Encounter 1—Diversified Agencies Involved in Serving Youth (DAISY) Clinic Initiated (1988)

In 1988, Dr. H and Mr. B started the DAISY Clinic in Waycross and hired a pediatrician as its clinical director. Supported by the Robert Wood Johnson Foundation, the Clinic built upon existing collaboration between SEHD and MCG. It facilitated school-based health services, including programs relating to teen pregnancies, and drug and alcohol abuse, by stationing public health nurses in local schools (Keenan 1999).

Episode 1—Expanded Health Care Services (1988–1993)

Dr. H engaged external clinicians, primarily from MCG, to provide pediatric specialty care in the health district. These specialists regularly drove 185 miles from Augusta to Waycross to conduct in-person outreach clinics at SEHD. During this period, Mr. B recruited key operational support and local resources for expansion of services at DAISY and the outreach clinics. The clinics were successful in improving health care for underserved children but soon began to experience significant time delays in services, with waiting times over 3 months in some specialties. As a result, Dr. H and Mr. B started to think about telehealth, often referring to Dr. H's experience in Alaska.

Encounter 2—GSTP Initiated (1993)

In 1992, when Georgia Department of Administrative Services (DOAS) established the GSTP network, Dr. H and Mr. B negotiated for SEHD to become one of five pilot sites. Separate T-1 links connected each site to MCG in December 1993. DOAS managed the line and maintenance contracts. The monthly cost to each site was approximately U.S.$2,500, with a 50 percent subsidy for the first 3 years. It was anticipated that by the end of the subsidy period, reimbursement for telehealth services would offset those costs (Adams and Grigsby 1995).

Episode 2—Telehealth Services Expanded (1994–1999)

The SEHD component of the GSTP network expanded to connect three remote sites to SEHD headquarters at Waycross, and it was fully functional by 1995 (Adams and Grigsby 1995). The network facilitated telehealth-based consultations for pediatric immunology, pulmonology, neurology, sickle cell disease, and genetics (Karp et al. 2000). Within 2 years, SEHD became the most active site within the GSTP network. A factor that contributed to the success of telehealth initiative at SEHD was that specialists from MCG continued to conduct in-person outreach clinics at regular, albeit reduced, intervals. Thus, outreach clinics, used primarily for initial consultations where hands-on patient examination was critical, supplemented the videoconferencing consultations using the telehealth infrastructure. A total of 333 telehealth consultations were reported at SEHD between December 1995 and May 1997 (Karp et al. 2000). During this period, the network also facilitated training to local primary practitioners in pediatric genetics and pulmonology. A pediatric pulmonologist at MCG noted, “The local therapy has improved over the years. In the first five years (of telehealth implementation at SEHD), the number of ER visits by children (suffering from asthma attacks) reduced by over 30 percent.”

Encounter 3—Independent Solution Created (2000)

Work instruction 1: In the account of the SEHD telehealth program, rewrite the stretch from "Dr. H engaged" through "2—GSTP Initiated (1993)", replacing "outreach clinics" with "field clinics".
Work instruction 2: Translate this sentence from the account of the SEHD telehealth program into Spanish: "These specialists regularly drove 185 miles from Augusta to Waycross to conduct in-person outreach clinics at SEHD."
Work instruction 3: According to the account of the SEHD telehealth program, how many telehealth consultations were reported at SEHD between December 1995 and May 1997?

Given data:

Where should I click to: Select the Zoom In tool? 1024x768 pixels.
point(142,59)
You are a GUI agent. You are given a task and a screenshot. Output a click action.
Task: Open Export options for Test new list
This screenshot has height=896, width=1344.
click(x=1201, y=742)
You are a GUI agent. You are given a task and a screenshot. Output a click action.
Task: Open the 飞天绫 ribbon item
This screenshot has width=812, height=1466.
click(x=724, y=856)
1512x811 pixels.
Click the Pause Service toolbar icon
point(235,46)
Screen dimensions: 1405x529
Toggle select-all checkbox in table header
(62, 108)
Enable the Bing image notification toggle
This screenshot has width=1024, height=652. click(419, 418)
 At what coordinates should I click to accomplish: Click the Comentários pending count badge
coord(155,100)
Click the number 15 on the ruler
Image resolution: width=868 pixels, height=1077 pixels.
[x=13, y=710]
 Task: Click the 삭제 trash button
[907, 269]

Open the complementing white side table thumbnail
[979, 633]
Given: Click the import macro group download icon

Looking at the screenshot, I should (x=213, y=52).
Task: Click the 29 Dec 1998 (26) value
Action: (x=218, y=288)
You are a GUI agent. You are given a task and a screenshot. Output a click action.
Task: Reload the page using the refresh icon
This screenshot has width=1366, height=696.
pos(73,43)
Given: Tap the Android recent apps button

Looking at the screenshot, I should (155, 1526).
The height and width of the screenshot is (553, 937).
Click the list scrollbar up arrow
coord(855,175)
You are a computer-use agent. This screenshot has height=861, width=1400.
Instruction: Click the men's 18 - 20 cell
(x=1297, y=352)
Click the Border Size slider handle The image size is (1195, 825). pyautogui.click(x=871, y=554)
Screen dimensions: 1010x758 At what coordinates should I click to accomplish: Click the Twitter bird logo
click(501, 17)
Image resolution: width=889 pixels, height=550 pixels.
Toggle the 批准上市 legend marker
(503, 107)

Reply 1:
Dr. H engaged external clinicians, primarily from MCG, to provide pediatric specialty care in the health district. These specialists regularly drove 185 miles from Augusta to Waycross to conduct in-person field clinics at SEHD. During this period, Mr. B recruited key operational support and local resources for expansion of services at DAISY and the field clinics. The clinics were successful in improving health care for underserved children but soon began to experience significant time delays in services, with waiting times over 3 months in some specialties. As a result, Dr. H and Mr. B started to think about telehealth, often referring to Dr. H's experience in Alaska.

Encounter 2—GSTP Initiated (1993)

Reply 2: Estos especialistas conducían regularmente 185 millas desde Augusta hasta Waycross para realizar clínicas de extensión presenciales en SEHD.

Reply 3: 333